*TASK INSTRUCTIONS:*
Take the lines of the data below from the very first through the line containing "Task: Click the Contact Sales phone number" and output them exactly, pictures excluded.

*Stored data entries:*
▼

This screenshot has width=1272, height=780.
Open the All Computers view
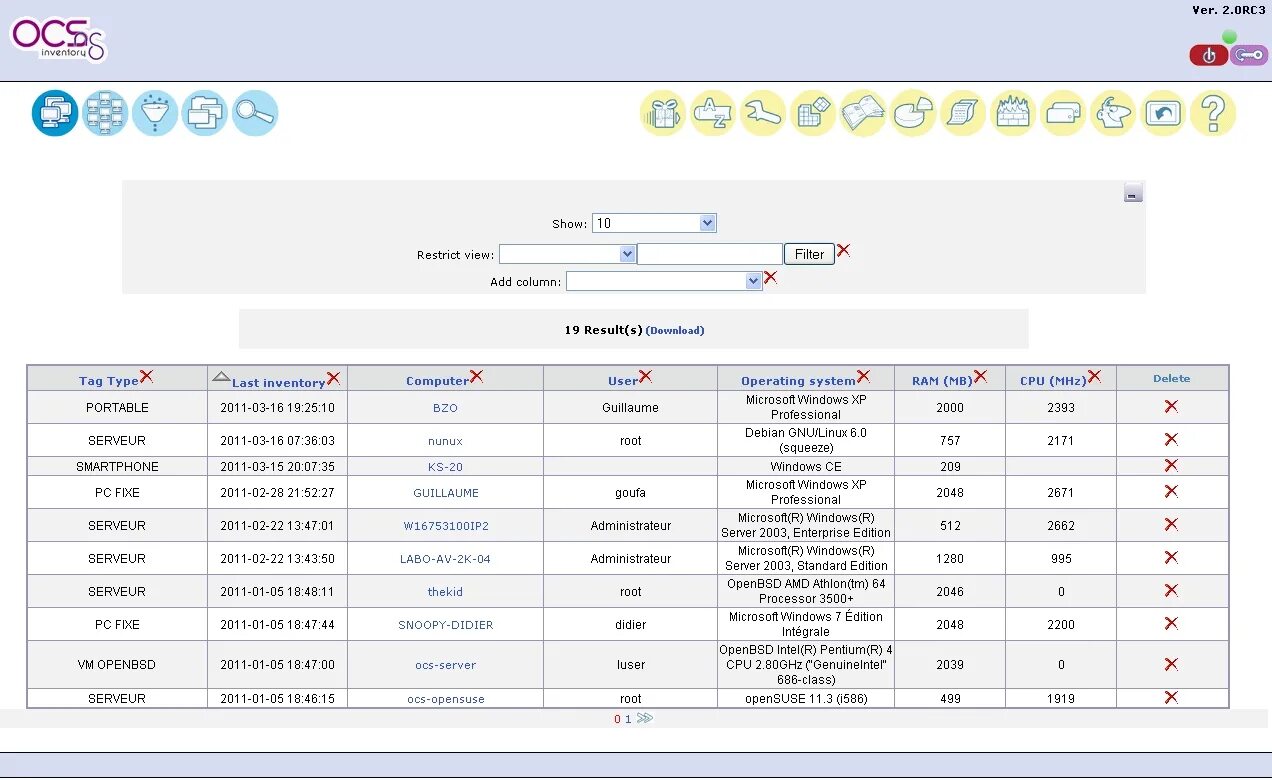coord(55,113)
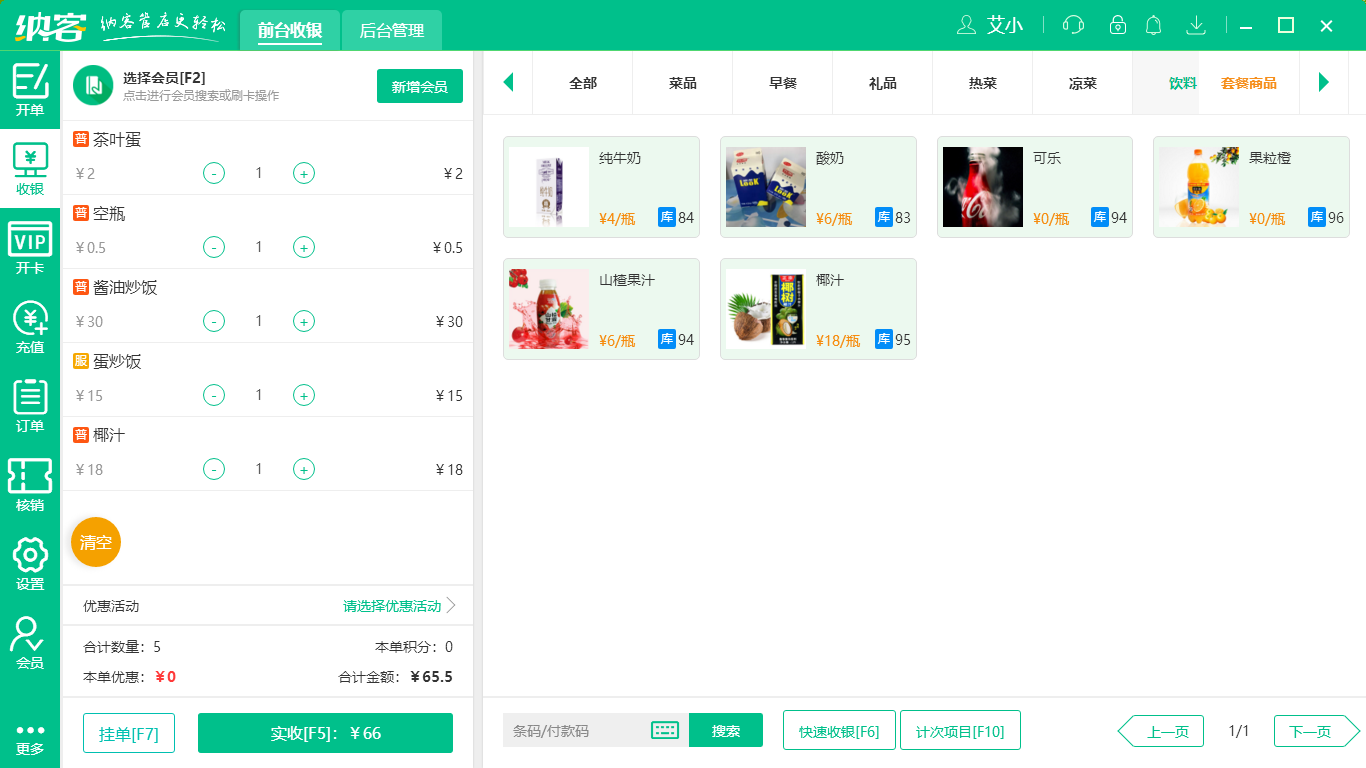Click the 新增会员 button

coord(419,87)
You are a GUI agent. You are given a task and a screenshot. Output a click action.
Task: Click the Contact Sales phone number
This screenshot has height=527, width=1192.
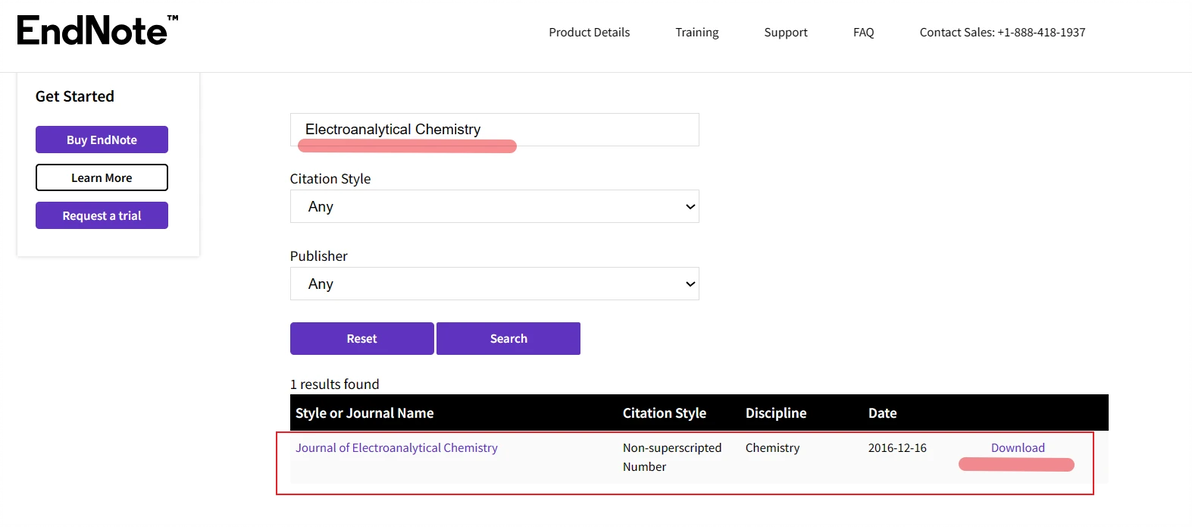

▲

*EXPECTED ANSWER:*
This screenshot has width=1272, height=780.
Open the All Computers view
coord(55,113)
Click the 新增会员 button

coord(419,87)
You are a GUI agent. You are given a task and a screenshot. Output a click action.
Task: Click the Contact Sales phone number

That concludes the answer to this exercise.